Problem details: Reproduce the lines from the first one up to and including the line with "943x419 pixels. (734, 98)".

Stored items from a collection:

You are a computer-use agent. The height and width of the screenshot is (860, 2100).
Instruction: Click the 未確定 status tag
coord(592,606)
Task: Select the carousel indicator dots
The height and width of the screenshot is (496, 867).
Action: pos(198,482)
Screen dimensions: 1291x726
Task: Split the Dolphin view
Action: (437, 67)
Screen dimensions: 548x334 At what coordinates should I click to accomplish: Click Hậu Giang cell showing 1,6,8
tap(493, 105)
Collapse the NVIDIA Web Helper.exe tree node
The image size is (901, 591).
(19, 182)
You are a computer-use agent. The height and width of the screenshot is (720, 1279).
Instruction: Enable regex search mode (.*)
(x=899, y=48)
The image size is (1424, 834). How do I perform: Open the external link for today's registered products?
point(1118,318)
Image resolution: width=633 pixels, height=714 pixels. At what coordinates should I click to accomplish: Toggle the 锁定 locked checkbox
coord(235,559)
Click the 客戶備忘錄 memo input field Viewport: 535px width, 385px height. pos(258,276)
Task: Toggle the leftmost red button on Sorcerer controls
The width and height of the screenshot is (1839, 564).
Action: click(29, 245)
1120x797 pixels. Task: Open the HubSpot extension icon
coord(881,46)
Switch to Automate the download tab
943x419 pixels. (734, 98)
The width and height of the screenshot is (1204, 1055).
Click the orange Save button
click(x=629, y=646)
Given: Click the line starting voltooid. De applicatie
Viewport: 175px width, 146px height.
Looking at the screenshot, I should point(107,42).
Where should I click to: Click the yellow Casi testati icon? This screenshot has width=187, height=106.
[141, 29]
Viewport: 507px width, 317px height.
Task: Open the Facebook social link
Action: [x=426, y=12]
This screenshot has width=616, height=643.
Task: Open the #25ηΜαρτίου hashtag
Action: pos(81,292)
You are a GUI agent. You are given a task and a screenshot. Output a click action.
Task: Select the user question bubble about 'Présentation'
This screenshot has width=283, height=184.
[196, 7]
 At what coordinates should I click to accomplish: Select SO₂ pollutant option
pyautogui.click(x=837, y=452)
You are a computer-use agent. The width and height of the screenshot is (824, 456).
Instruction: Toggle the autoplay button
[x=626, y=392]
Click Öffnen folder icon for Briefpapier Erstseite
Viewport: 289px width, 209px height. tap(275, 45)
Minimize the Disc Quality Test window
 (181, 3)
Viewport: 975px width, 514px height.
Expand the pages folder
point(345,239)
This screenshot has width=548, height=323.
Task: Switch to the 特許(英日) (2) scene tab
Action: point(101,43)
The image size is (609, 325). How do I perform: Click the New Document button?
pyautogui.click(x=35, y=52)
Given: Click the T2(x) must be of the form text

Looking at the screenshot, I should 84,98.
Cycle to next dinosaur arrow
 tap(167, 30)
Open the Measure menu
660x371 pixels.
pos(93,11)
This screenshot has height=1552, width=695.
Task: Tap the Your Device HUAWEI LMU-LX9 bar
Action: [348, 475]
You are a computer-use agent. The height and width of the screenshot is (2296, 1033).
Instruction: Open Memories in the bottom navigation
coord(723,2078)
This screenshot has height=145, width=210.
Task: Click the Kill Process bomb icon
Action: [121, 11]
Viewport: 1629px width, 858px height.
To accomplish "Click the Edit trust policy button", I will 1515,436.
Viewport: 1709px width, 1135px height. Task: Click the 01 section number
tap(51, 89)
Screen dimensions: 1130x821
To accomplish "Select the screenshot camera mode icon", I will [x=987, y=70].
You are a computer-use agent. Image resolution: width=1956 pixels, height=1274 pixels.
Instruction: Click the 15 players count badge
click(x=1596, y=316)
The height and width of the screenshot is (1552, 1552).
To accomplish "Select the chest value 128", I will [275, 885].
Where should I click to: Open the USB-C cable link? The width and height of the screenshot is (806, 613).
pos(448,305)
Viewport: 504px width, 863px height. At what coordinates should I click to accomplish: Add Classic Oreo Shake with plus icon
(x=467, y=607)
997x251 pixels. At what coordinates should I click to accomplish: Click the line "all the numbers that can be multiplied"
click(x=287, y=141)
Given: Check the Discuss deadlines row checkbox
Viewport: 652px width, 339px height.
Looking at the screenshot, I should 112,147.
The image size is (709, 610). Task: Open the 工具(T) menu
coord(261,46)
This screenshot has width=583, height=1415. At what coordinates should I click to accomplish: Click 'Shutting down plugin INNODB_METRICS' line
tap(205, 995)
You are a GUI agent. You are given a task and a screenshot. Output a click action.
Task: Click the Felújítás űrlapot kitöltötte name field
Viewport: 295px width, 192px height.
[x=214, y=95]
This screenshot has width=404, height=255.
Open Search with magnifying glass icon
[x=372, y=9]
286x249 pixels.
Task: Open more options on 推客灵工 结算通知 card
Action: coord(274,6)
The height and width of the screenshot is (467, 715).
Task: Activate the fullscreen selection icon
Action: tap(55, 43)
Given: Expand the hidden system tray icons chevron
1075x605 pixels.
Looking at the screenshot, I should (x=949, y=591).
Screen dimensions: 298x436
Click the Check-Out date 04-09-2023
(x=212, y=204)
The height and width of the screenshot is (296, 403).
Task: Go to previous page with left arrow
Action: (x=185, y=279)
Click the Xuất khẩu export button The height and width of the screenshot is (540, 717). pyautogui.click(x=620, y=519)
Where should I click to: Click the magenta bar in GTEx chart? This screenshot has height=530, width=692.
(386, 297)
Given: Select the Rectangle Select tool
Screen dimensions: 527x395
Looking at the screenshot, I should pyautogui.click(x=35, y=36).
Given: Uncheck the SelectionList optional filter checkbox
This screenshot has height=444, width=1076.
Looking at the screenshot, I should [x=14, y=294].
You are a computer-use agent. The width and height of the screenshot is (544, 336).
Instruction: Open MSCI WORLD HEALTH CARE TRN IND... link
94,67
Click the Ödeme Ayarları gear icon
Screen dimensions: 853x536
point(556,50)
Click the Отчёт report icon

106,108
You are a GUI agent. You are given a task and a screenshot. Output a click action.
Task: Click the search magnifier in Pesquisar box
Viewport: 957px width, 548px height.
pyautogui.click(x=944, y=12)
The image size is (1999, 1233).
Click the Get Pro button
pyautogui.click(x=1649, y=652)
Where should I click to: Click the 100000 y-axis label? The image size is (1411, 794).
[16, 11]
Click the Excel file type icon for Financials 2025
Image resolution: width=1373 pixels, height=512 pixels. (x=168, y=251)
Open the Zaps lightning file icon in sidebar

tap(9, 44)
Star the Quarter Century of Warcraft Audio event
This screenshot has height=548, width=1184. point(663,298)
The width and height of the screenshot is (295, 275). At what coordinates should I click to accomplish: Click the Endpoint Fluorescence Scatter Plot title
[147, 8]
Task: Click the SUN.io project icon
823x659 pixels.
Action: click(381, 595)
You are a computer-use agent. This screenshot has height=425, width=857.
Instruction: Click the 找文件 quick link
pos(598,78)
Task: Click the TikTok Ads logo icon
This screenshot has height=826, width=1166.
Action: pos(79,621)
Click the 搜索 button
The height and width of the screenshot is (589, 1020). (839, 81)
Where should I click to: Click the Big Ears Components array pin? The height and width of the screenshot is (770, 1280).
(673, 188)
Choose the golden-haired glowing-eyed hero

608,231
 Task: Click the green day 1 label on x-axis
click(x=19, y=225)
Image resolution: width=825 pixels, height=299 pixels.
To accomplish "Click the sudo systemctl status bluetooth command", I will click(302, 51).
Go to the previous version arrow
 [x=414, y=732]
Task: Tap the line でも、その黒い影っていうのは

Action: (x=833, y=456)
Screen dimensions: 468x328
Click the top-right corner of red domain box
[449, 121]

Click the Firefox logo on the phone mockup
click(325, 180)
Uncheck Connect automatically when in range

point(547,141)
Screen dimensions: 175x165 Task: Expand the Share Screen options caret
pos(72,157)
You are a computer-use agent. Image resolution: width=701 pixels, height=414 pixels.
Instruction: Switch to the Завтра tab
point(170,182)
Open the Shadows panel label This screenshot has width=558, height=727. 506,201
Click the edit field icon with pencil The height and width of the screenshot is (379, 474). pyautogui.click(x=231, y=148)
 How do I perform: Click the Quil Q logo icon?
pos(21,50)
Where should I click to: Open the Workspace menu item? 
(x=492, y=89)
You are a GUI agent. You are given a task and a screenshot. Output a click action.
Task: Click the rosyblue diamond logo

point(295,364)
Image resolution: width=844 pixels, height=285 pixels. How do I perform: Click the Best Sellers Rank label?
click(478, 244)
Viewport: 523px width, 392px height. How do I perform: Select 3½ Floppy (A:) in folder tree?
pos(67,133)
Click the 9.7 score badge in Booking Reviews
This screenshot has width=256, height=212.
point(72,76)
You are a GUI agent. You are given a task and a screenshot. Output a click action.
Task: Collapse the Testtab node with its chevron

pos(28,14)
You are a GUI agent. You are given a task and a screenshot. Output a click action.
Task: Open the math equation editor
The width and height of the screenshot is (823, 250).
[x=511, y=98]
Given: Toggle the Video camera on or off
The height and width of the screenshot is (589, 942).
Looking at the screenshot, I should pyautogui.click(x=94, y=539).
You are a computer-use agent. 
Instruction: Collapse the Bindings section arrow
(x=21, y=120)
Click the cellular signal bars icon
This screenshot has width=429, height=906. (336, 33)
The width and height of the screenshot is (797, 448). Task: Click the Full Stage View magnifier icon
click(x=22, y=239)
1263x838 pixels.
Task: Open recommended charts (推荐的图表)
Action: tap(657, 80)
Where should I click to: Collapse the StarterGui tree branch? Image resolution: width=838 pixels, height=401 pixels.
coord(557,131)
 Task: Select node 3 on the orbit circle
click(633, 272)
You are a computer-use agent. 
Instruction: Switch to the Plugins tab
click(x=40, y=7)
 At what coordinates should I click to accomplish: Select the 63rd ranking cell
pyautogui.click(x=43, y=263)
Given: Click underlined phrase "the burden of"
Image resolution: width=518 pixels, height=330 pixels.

Written answer:
You are a computer-use agent. The height and width of the screenshot is (860, 2100).
Instruction: Click the 未確定 status tag
coord(592,606)
Task: Select the carousel indicator dots
The height and width of the screenshot is (496, 867).
Action: pos(198,482)
Screen dimensions: 1291x726
Task: Split the Dolphin view
Action: (437, 67)
Screen dimensions: 548x334 At what coordinates should I click to accomplish: Click Hậu Giang cell showing 1,6,8
tap(493, 105)
Collapse the NVIDIA Web Helper.exe tree node
The image size is (901, 591).
(19, 182)
You are a computer-use agent. The height and width of the screenshot is (720, 1279).
Instruction: Enable regex search mode (.*)
(x=899, y=48)
The image size is (1424, 834). How do I perform: Open the external link for today's registered products?
point(1118,318)
Image resolution: width=633 pixels, height=714 pixels. At what coordinates should I click to accomplish: Toggle the 锁定 locked checkbox
coord(235,559)
Click the 客戶備忘錄 memo input field Viewport: 535px width, 385px height. pos(258,276)
Task: Toggle the leftmost red button on Sorcerer controls
The width and height of the screenshot is (1839, 564).
Action: click(29, 245)
1120x797 pixels. Task: Open the HubSpot extension icon
coord(881,46)
Switch to Automate the download tab
943x419 pixels. (734, 98)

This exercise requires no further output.